Mit einem lokalen Bus geht es von Arequipa in nördlicher Richtung ins Colca-Tal. So ein unkomfortables Gefährt hatten wir schon lange nicht mehr. Die Sitzpolster durchgesessen, die Beinfreiheit auf südamerikanischem Niveau, die Fenster ließen sich nicht öffnen, natürlich keine Toilette, keine Gurte und die Rückenverstellung der Sitze defekt. Es sind zwar nur 170km zu fahren, aber die Strecke ist kurvig und steil und durch unzählige Stopps unterbrochen, um Leute am Straßenrand aufzunehmen und rauszulassen. Wir hatten viel Zeit die beindruckende Landschaft zu bewundern, es ging vorbei an Vulkanen und uralten terrazierten Berghängen, so dass die 7 Std. Fahrzeit erträglich waren.

Aber wir werden entschädigt. Unser Ziel ist Cabanaconde, ein kleiner Ort, der direkt am berühmten tiefen Colca-Canyon (bis zu 3400 Meter tief) liegt und viele Wanderer und Tagesausflügler aus Arequipa anlockt. Zudem gibt es am „Cruz de Condor“, einem Aussichtspunkt ganz in der Nähe, die Möglichkeit aus nächster Nähe frei lebende Kondore zu beobachten. Früh morgens stehen die Chancen am besten und so sind wir auch um kurz vor 8.00 Uhr mit hunderten anderen Menschen dort, um das Schauspiel zu beobachten. Erst sind nur einige wenige Tiere zu sehen, als dann aber der Wind nachlässt, kommen viele aus ihren Nestern und wir können – sehr nah – die Flugkünste bewundern. Eindrucksvoll! Von unserem Hotel aus sind wir mit einem VW T2 losgefahren (bevor wir starten konnten, musste der Fahrer erst mal den Aschestaub des nahe gelegenen Vulkans entfernen; nachts hat er ein paar Aschewolken ausgespuckt…). Zurück sind wir dann auf Mountainbikes umgestiegen und hatten so die Chance, in aller Ruhe die einzigartige Landschaft zu genießen. Sehr schön, zumal wir auf der Straße fast allein waren. Die ganzen Busse der Tagesausflügler drehen am Cruz de Sur um und fahren nach Arequipa zurück.

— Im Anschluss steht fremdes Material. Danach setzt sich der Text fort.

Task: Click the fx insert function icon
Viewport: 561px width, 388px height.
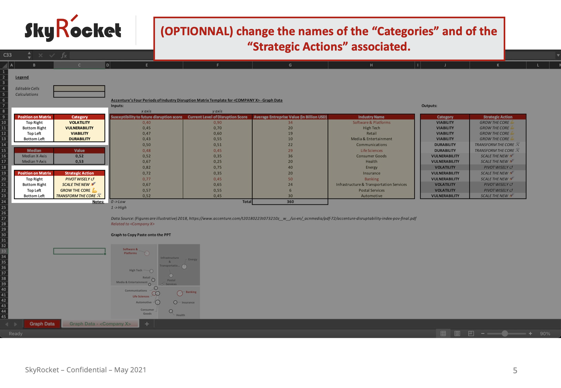Action: 64,55
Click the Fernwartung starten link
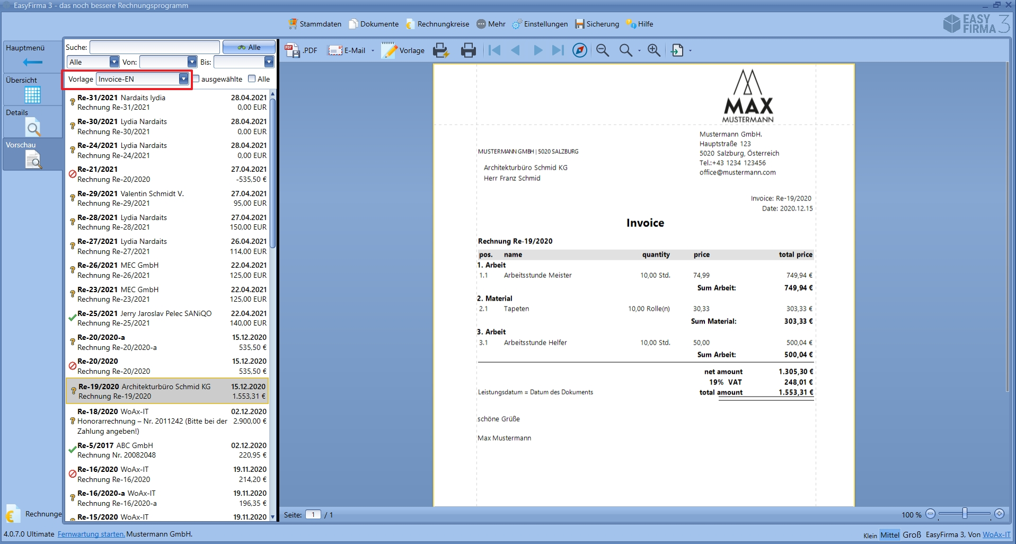Viewport: 1016px width, 544px height. pos(91,534)
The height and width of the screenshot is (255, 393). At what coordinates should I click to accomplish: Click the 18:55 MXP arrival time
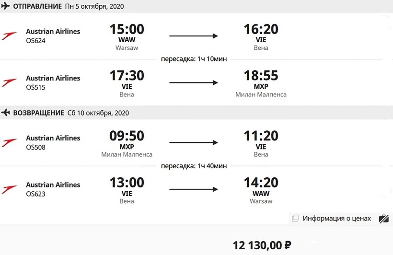pyautogui.click(x=261, y=76)
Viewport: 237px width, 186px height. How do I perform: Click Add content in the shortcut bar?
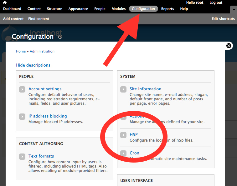pos(13,19)
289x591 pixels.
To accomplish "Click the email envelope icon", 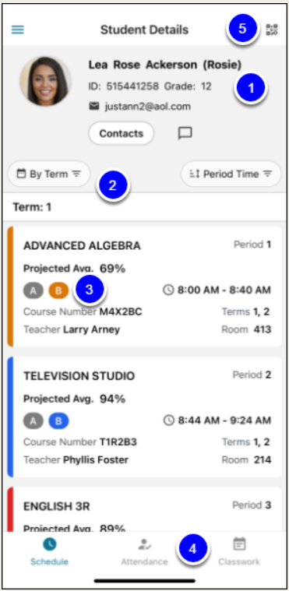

Mit unserem Hotel haben wir einen echten Glücksgriff getan. Schöne Zimmer (wenn auch wie fast überall in Südamerika hellhörig), ein gutes Restaurant, ein sympatischer Besitzer – Ludwig (er heißt wirklich so; auf Nachfrage erklärt er uns, dass Peruaner eine Schwäche für exotische Vornamen haben wie z. B. auch Winston, Churchill, Messi) und sehr freundliches Personal, was unglaublich pragmatisch und freundlich ist. Eines Morgens ist der Strom weg, dann wird halt bei Kerzenlicht gefrühstückt, abends fällt das Warmwasser für die Duschen aus, also kalt Duschen oder sein lassen! Aber irgendwie macht das alles nichts, die Atmosphäre ist toll und wir fühlen uns sehr wohl.

Zum Angewöhnen beginnen wir mit einer Halbtagestour-Wanderung zu Inkaruinen, die auf einem Bergkamm in der Nähe liegen. Wir lassen uns den Weg erklären und laufen los. Die ersten Hinweise finden wir noch gut, doch plötzlich verwandelt sich der Schotterweg in einen kleinen Bachlauf, weil anscheinend ein Bewässerungskanal defekt ist. Wir müssen da ein bisschen improvisieren und prompt passiert ist: Heiko rutscht von einem Stein ab und steht mit beiden Füßen im Wasser. Also rauf auf das nächste Feld, Schuhe und Socken ausziehen und in der Sonne trocknen lassen! Bei der Sonnenintensität geht das übrigens sehr flott. Während wir so warten, kommt plötzlich ein Bauer mit einigen Stieren auf einem Nebenweg vorbei. Die Tiere sind ca. 30 Meter entfernt und besonders ein junger Stier ist sehr nervös, brüllt permanent und scharrt mit den Hufen. Jetzt werde ich nervös und beginne schon mal mir einen geeigneten Fluchtweg zu suchen und den Rucksack zu packen, als er sich doch besinnt und brav hinter seinem Besitzer herläuft…

Den bekanntesten Wanderweg heben wir uns für das Ende unseres Aufenthalts auf. Direkt von Cabanaconde geht es 1200 Höhenmeter (in 7km) runter bis auf den Grund der Schlucht nach Sangalle. Der Weg ist holperig, aber in Serpentinen angelegt, so dass wir nach zwei Stunden ganz unten sind. Wir erholen uns am Flußlauf und gehen dann noch zu einem der Hotels, wo wir nach einem Bad im Pool erfrischt für den Aufstieg sind. Das ist dann allerdings etwas härter. Diesmal brauchen wir drei Stunden, wobei die letzte Stunde echt hart ist. Aber wir schaffen es, ohne einen Muli mieten zu müssen. Das ist die Option für erschöpfte Wanderer, die regelmäßig genutzt wird. Und die Tiere sind so schnell und trittsicher! Echt beeindruckend! Abends im Hostel erfahren wir, dass es seit einigen Jahren einen Wettbewerb gibt, wer am schnellsten den Weg aus der Schlucht nach oben schafft. Der derzeitige Rekord steht bei 35 Minuten!!!???? Keine Ahnung wie das geht (ich fand uns schon schnell…).